Daryl was staring at it too, and tears were streaming down his cheeks. But he was a little more aware of the situation, because he screamed one more time for the both of them to calm down like a kid begging his parents to stop fighting.
"Stop trying to hurt them!" Lily said.
"See? See!?" Brandon replied. "Just like Mars. You care more about lower beings than you do me!"
That was a mistake.
Suddenly, the lasso of power from Lily's side loosened, and Daryl and I were clinging to the parking blocks with everything we had, as the vortex pulled, unopposed.
"You want a war?" Lily said.
"You heard me."
"Fine by me, asshole!"
There came crashing all around us, and I heard more screams as people were reacting to whatever craziness the two of them summoned. Others were hurling curses, exchanging blows, and overall causing mayhem. A huge explosion tore around Daryl and me, dual fireballs erupting towards us. But at that point it didn't matter. Because the parking blocks gave way, Lily and Brandon both forgot about us as they traded gargantuan blows with powers I couldn't even begin to understand, and Daryl and I went sailing into the vortex where the truth of all things awaited.
Attention grabbing title? Check. Original? Check. Unlikely narrator? Check. New perspective on mythical (and possibly real) creatures? Check. Strong characters? Check. Humor? Check. Good writing? Check. This story almost had it all.
Daryl and Doug were having just another normal day when a couple walked in and began fighting. Then, everyone was fighting. Then, the whole world was in danger and it was up to Daryl and Doug to travel through space to try to save it.

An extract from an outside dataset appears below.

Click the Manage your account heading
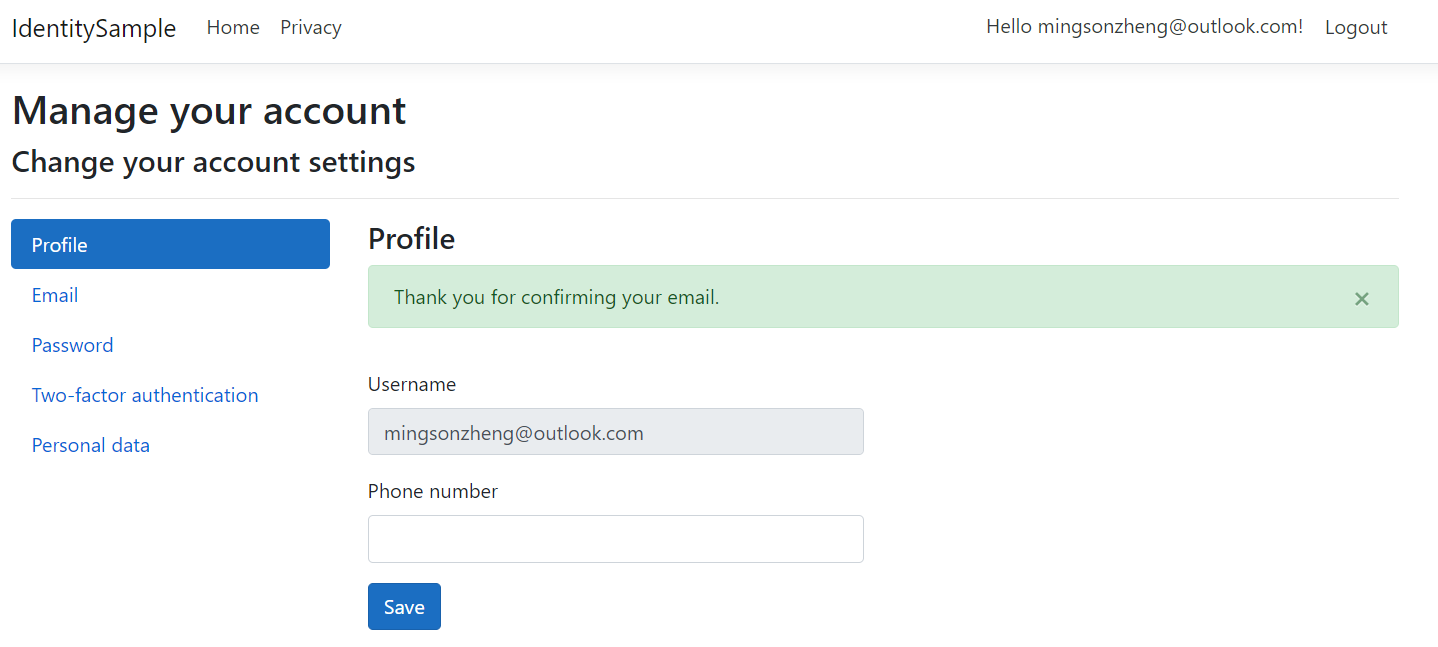1438x647 pixels. [x=209, y=110]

The story is told from the point of view of Doug – a homeless man who is Daryl’s friend, an unlikely narrator, which makes the story all the more fun. The story portrays extraterrestrial life and the concept of human existence in a brand-new light.
Creating something so new is not an easy thing to do, especially with this genre as it can easily be overdone, which exactly what seems to happen in this book.

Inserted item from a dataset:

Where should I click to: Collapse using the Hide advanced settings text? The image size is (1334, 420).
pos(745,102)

There seems to be no specific plot for the story. The story opens up really well, but then it loses its focus and feels more like a bunch of different stories slapped together to fill out pages. The events that occur are all over the place. The book seems like it could have been split into smaller parts and titled “Daryl and Doug’s adventures in space and with other species.”
The repetition at the beginning feels like a humor tactic, but it quickly gets old and annoying. The things kept from the reader till “later” cause more confusion and frustration instead of the tension and excitement the author was probably hoping to create.
The continuous flow of setbacks and events that was probably meant to maintain a sense of adventure gives way to confusion. There are just too many things going on that do not have to be going on, but it seems that the writer had too many ideas and wanted to get them all out at once at the expense of the reader’s time and tolerance for the dragging of the situation.
However, the story is quiet entertaining and makes for a fun read – even if you have to skip some parts that the story could have done without anyway.